[Recorded data]
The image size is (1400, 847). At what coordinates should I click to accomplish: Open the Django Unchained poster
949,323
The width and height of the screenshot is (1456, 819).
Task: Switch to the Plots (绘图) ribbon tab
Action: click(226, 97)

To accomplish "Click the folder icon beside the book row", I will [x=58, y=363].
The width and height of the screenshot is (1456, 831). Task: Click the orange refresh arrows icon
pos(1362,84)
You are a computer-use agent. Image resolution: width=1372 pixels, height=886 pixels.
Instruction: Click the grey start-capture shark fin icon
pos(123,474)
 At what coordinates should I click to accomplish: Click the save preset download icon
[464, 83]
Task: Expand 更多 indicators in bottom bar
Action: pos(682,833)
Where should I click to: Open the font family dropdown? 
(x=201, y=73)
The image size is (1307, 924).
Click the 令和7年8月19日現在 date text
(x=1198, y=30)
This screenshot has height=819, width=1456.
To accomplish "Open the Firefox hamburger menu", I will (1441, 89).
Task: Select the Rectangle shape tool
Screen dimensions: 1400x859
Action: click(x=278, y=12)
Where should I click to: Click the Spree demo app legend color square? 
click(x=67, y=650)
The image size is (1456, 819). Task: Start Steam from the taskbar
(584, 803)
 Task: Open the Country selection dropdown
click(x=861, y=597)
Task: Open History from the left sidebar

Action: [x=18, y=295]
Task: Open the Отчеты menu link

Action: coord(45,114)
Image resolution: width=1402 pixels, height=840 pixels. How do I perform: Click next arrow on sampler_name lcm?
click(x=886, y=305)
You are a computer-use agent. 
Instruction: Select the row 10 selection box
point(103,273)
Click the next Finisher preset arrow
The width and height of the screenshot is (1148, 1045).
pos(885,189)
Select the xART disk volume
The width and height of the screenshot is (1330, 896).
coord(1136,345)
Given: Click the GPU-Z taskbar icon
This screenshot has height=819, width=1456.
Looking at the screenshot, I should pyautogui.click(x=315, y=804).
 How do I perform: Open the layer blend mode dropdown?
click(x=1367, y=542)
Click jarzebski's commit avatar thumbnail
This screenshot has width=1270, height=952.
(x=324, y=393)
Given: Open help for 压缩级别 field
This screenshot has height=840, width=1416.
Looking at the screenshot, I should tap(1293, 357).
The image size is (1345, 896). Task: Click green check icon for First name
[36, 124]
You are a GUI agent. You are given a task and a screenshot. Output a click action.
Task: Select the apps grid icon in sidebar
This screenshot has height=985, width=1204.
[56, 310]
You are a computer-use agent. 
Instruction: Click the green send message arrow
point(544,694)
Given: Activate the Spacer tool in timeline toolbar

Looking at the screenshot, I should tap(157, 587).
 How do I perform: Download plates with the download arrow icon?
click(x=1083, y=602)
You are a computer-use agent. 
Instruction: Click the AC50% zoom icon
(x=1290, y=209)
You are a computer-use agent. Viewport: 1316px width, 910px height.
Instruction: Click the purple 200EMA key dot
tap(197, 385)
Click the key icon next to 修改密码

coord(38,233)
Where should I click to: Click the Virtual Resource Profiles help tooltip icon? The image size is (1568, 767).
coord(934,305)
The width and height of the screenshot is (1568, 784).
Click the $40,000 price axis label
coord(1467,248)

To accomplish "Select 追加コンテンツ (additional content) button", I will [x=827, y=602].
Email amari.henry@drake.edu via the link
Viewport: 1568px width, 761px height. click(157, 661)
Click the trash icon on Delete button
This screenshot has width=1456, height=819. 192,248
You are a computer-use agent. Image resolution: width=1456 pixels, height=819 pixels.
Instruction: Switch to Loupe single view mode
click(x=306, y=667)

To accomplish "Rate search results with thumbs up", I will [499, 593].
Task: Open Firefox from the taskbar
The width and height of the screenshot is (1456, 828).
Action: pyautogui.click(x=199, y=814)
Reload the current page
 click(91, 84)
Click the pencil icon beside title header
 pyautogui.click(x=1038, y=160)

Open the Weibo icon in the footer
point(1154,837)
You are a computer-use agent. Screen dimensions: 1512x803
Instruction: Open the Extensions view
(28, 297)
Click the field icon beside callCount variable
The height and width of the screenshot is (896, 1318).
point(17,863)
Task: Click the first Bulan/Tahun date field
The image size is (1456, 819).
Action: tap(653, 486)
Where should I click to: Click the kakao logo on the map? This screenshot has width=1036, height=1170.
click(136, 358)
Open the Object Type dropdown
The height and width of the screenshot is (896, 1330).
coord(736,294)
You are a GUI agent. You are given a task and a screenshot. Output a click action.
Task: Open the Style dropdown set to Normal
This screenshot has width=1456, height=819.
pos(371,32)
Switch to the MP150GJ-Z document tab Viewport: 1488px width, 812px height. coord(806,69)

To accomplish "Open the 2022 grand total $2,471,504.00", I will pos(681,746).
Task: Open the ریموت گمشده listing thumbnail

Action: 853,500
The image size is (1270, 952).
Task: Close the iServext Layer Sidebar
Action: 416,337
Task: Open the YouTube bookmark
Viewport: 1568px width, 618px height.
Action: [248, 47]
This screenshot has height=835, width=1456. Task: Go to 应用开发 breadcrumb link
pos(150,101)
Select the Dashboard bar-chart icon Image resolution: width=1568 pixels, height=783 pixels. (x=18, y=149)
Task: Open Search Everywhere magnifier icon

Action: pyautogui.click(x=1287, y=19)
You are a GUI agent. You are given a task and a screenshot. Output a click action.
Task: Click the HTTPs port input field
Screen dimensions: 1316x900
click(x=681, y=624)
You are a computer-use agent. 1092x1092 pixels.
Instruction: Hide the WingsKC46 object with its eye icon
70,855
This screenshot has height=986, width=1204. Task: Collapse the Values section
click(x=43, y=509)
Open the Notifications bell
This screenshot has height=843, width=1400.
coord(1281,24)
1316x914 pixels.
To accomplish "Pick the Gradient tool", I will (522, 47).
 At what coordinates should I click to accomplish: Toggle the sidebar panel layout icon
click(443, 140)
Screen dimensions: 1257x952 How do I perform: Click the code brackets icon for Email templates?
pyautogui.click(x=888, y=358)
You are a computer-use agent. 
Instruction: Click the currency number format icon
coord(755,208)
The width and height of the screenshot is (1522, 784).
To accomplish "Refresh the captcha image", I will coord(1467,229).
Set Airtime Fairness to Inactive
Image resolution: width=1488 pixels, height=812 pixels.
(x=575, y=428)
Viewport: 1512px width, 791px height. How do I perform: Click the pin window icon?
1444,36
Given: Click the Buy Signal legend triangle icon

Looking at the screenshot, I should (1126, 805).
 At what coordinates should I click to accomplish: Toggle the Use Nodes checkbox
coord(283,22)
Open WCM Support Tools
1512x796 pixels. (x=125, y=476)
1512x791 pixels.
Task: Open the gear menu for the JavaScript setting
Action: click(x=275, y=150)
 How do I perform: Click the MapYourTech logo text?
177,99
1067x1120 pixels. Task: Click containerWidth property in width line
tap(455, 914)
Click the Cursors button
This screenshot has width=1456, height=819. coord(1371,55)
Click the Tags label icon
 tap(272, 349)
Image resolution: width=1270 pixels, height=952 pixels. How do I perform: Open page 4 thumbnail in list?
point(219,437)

Problem: Restate the data above word for word.

Completed task:
The image size is (1400, 847). At what coordinates should I click to accomplish: Open the Django Unchained poster
949,323
The width and height of the screenshot is (1456, 819).
Task: Switch to the Plots (绘图) ribbon tab
Action: click(226, 97)

To accomplish "Click the folder icon beside the book row", I will [x=58, y=363].
The width and height of the screenshot is (1456, 831). Task: Click the orange refresh arrows icon
pos(1362,84)
You are a computer-use agent. Image resolution: width=1372 pixels, height=886 pixels.
Instruction: Click the grey start-capture shark fin icon
pos(123,474)
 At what coordinates should I click to accomplish: Click the save preset download icon
[464, 83]
Task: Expand 更多 indicators in bottom bar
Action: pos(682,833)
Where should I click to: Open the font family dropdown? 
(x=201, y=73)
The image size is (1307, 924).
Click the 令和7年8月19日現在 date text
(x=1198, y=30)
This screenshot has height=819, width=1456.
To accomplish "Open the Firefox hamburger menu", I will (1441, 89).
Task: Select the Rectangle shape tool
Screen dimensions: 1400x859
Action: click(x=278, y=12)
Where should I click to: Click the Spree demo app legend color square? 
click(x=67, y=650)
The image size is (1456, 819). Task: Start Steam from the taskbar
(584, 803)
 Task: Open the Country selection dropdown
click(x=861, y=597)
Task: Open History from the left sidebar

Action: [x=18, y=295]
Task: Open the Отчеты menu link

Action: coord(45,114)
Image resolution: width=1402 pixels, height=840 pixels. How do I perform: Click next arrow on sampler_name lcm?
click(x=886, y=305)
You are a computer-use agent. 
Instruction: Select the row 10 selection box
point(103,273)
Click the next Finisher preset arrow
The width and height of the screenshot is (1148, 1045).
pos(885,189)
Select the xART disk volume
The width and height of the screenshot is (1330, 896).
coord(1136,345)
Given: Click the GPU-Z taskbar icon
This screenshot has height=819, width=1456.
Looking at the screenshot, I should pyautogui.click(x=315, y=804).
 How do I perform: Open the layer blend mode dropdown?
click(x=1367, y=542)
Click jarzebski's commit avatar thumbnail
This screenshot has width=1270, height=952.
(x=324, y=393)
Given: Open help for 压缩级别 field
This screenshot has height=840, width=1416.
Looking at the screenshot, I should tap(1293, 357).
The image size is (1345, 896). Task: Click green check icon for First name
[36, 124]
You are a GUI agent. You are given a task and a screenshot. Output a click action.
Task: Select the apps grid icon in sidebar
This screenshot has height=985, width=1204.
[56, 310]
You are a computer-use agent. 
Instruction: Click the green send message arrow
point(544,694)
Given: Activate the Spacer tool in timeline toolbar

Looking at the screenshot, I should tap(157, 587).
 How do I perform: Download plates with the download arrow icon?
click(x=1083, y=602)
You are a computer-use agent. 
Instruction: Click the AC50% zoom icon
(x=1290, y=209)
You are a computer-use agent. Viewport: 1316px width, 910px height.
Instruction: Click the purple 200EMA key dot
tap(197, 385)
Click the key icon next to 修改密码

coord(38,233)
Where should I click to: Click the Virtual Resource Profiles help tooltip icon? The image size is (1568, 767).
coord(934,305)
The width and height of the screenshot is (1568, 784).
Click the $40,000 price axis label
coord(1467,248)

To accomplish "Select 追加コンテンツ (additional content) button", I will [x=827, y=602].
Email amari.henry@drake.edu via the link
Viewport: 1568px width, 761px height. click(157, 661)
Click the trash icon on Delete button
This screenshot has width=1456, height=819. 192,248
You are a computer-use agent. Image resolution: width=1456 pixels, height=819 pixels.
Instruction: Switch to Loupe single view mode
click(x=306, y=667)

To accomplish "Rate search results with thumbs up", I will [499, 593].
Task: Open Firefox from the taskbar
The width and height of the screenshot is (1456, 828).
Action: pyautogui.click(x=199, y=814)
Reload the current page
 click(91, 84)
Click the pencil icon beside title header
 pyautogui.click(x=1038, y=160)

Open the Weibo icon in the footer
point(1154,837)
You are a computer-use agent. Screen dimensions: 1512x803
Instruction: Open the Extensions view
(28, 297)
Click the field icon beside callCount variable
The height and width of the screenshot is (896, 1318).
point(17,863)
Task: Click the first Bulan/Tahun date field
The image size is (1456, 819).
Action: tap(653, 486)
Where should I click to: Click the kakao logo on the map? This screenshot has width=1036, height=1170.
click(136, 358)
Open the Object Type dropdown
The height and width of the screenshot is (896, 1330).
coord(736,294)
You are a GUI agent. You are given a task and a screenshot. Output a click action.
Task: Open the Style dropdown set to Normal
This screenshot has width=1456, height=819.
pos(371,32)
Switch to the MP150GJ-Z document tab Viewport: 1488px width, 812px height. coord(806,69)

To accomplish "Open the 2022 grand total $2,471,504.00", I will pos(681,746).
Task: Open the ریموت گمشده listing thumbnail

Action: 853,500
The image size is (1270, 952).
Task: Close the iServext Layer Sidebar
Action: 416,337
Task: Open the YouTube bookmark
Viewport: 1568px width, 618px height.
Action: [248, 47]
This screenshot has height=835, width=1456. Task: Go to 应用开发 breadcrumb link
pos(150,101)
Select the Dashboard bar-chart icon Image resolution: width=1568 pixels, height=783 pixels. (x=18, y=149)
Task: Open Search Everywhere magnifier icon

Action: pyautogui.click(x=1287, y=19)
You are a GUI agent. You are given a task and a screenshot. Output a click action.
Task: Click the HTTPs port input field
Screen dimensions: 1316x900
click(x=681, y=624)
You are a computer-use agent. 1092x1092 pixels.
Instruction: Hide the WingsKC46 object with its eye icon
70,855
This screenshot has height=986, width=1204. Task: Collapse the Values section
click(x=43, y=509)
Open the Notifications bell
This screenshot has height=843, width=1400.
coord(1281,24)
1316x914 pixels.
To accomplish "Pick the Gradient tool", I will (522, 47).
 At what coordinates should I click to accomplish: Toggle the sidebar panel layout icon
click(443, 140)
Screen dimensions: 1257x952 How do I perform: Click the code brackets icon for Email templates?
pyautogui.click(x=888, y=358)
You are a computer-use agent. 
Instruction: Click the currency number format icon
coord(755,208)
The width and height of the screenshot is (1522, 784).
To accomplish "Refresh the captcha image", I will coord(1467,229).
Set Airtime Fairness to Inactive
Image resolution: width=1488 pixels, height=812 pixels.
(x=575, y=428)
Viewport: 1512px width, 791px height. How do I perform: Click the pin window icon?
1444,36
Given: Click the Buy Signal legend triangle icon

Looking at the screenshot, I should (1126, 805).
 At what coordinates should I click to accomplish: Toggle the Use Nodes checkbox
coord(283,22)
Open WCM Support Tools
1512x796 pixels. (x=125, y=476)
1512x791 pixels.
Task: Open the gear menu for the JavaScript setting
Action: click(x=275, y=150)
 How do I perform: Click the MapYourTech logo text?
177,99
1067x1120 pixels. Task: Click containerWidth property in width line
tap(455, 914)
Click the Cursors button
This screenshot has width=1456, height=819. coord(1371,55)
Click the Tags label icon
 tap(272, 349)
Image resolution: width=1270 pixels, height=952 pixels. How do I perform: Open page 4 thumbnail in list?
point(219,437)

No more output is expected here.